→ **Dataset records**:
** Begin **

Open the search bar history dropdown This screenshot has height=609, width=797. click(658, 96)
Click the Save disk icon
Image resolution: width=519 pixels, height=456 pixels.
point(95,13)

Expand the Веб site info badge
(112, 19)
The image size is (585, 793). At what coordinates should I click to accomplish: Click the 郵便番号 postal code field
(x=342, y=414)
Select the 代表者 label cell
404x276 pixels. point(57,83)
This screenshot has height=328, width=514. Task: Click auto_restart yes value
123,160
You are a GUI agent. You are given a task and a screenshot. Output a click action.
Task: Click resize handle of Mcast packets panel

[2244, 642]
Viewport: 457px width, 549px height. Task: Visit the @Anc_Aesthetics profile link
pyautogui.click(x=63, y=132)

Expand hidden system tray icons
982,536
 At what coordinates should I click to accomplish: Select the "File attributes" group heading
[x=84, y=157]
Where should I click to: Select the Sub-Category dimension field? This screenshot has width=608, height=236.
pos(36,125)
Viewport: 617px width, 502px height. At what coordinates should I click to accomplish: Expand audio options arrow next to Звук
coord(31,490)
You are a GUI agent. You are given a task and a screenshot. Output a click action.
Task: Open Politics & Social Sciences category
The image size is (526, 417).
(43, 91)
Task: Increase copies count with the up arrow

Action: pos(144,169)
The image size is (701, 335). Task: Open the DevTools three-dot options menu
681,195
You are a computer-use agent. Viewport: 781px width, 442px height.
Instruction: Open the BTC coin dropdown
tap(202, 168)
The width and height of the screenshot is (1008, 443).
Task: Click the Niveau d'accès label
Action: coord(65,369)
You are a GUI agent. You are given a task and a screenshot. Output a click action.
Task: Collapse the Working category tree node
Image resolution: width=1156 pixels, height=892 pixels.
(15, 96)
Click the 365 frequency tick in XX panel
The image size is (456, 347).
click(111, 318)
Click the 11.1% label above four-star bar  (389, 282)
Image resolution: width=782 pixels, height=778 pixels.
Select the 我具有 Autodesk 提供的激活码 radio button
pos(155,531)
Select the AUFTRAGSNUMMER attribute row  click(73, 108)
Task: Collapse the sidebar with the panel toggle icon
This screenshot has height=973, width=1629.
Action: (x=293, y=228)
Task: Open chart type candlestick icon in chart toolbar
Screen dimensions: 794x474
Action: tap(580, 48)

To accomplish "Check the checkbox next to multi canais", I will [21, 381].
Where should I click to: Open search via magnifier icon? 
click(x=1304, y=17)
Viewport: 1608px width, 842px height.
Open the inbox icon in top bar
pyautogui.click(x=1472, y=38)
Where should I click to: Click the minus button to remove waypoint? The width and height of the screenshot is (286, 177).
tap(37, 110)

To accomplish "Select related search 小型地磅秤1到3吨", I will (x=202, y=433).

** End **

→ **Task brief**:
Render the items above as a numbered list, dropping all blank lines.

→ **Solution below**:
1. Open the search bar history dropdown This screenshot has height=609, width=797. click(658, 96)
2. Click the Save disk icon
3. Image resolution: width=519 pixels, height=456 pixels.
4. point(95,13)
5. Expand the Веб site info badge
6. (112, 19)
7. The image size is (585, 793). At what coordinates should I click to accomplish: Click the 郵便番号 postal code field
8. (x=342, y=414)
9. Select the 代表者 label cell
10. 404x276 pixels. point(57,83)
11. This screenshot has height=328, width=514. Task: Click auto_restart yes value
12. 123,160
13. You are a GUI agent. You are given a task and a screenshot. Output a click action.
14. Task: Click resize handle of Mcast packets panel
15. [2244, 642]
16. Viewport: 457px width, 549px height. Task: Visit the @Anc_Aesthetics profile link
17. pyautogui.click(x=63, y=132)
18. Expand hidden system tray icons
19. 982,536
20.  At what coordinates should I click to accomplish: Select the "File attributes" group heading
21. [x=84, y=157]
22. Where should I click to: Select the Sub-Category dimension field? This screenshot has width=608, height=236.
23. pos(36,125)
24. Viewport: 617px width, 502px height. At what coordinates should I click to accomplish: Expand audio options arrow next to Звук
25. coord(31,490)
26. You are a GUI agent. You are given a task and a screenshot. Output a click action.
27. Task: Open Politics & Social Sciences category
28. The image size is (526, 417).
29. (43, 91)
30. Task: Increase copies count with the up arrow
31. Action: pos(144,169)
32. The image size is (701, 335). Task: Open the DevTools three-dot options menu
33. 681,195
34. You are a computer-use agent. Viewport: 781px width, 442px height.
35. Instruction: Open the BTC coin dropdown
36. tap(202, 168)
37. The width and height of the screenshot is (1008, 443).
38. Task: Click the Niveau d'accès label
39. Action: coord(65,369)
40. You are a GUI agent. You are given a task and a screenshot. Output a click action.
41. Task: Collapse the Working category tree node
42. Image resolution: width=1156 pixels, height=892 pixels.
43. (15, 96)
44. Click the 365 frequency tick in XX panel
45. The image size is (456, 347).
46. click(111, 318)
47. Click the 11.1% label above four-star bar  (389, 282)
48. Image resolution: width=782 pixels, height=778 pixels.
49. Select the 我具有 Autodesk 提供的激活码 radio button
50. pos(155,531)
51. Select the AUFTRAGSNUMMER attribute row  click(73, 108)
52. Task: Collapse the sidebar with the panel toggle icon
53. This screenshot has height=973, width=1629.
54. Action: (x=293, y=228)
55. Task: Open chart type candlestick icon in chart toolbar
56. Screen dimensions: 794x474
57. Action: tap(580, 48)
58. To accomplish "Check the checkbox next to multi canais", I will [21, 381].
59. Where should I click to: Open search via magnifier icon? 
60. click(x=1304, y=17)
61. Viewport: 1608px width, 842px height.
62. Open the inbox icon in top bar
63. pyautogui.click(x=1472, y=38)
64. Where should I click to: Click the minus button to remove waypoint? The width and height of the screenshot is (286, 177).
65. tap(37, 110)
66. To accomplish "Select related search 小型地磅秤1到3吨", I will (x=202, y=433).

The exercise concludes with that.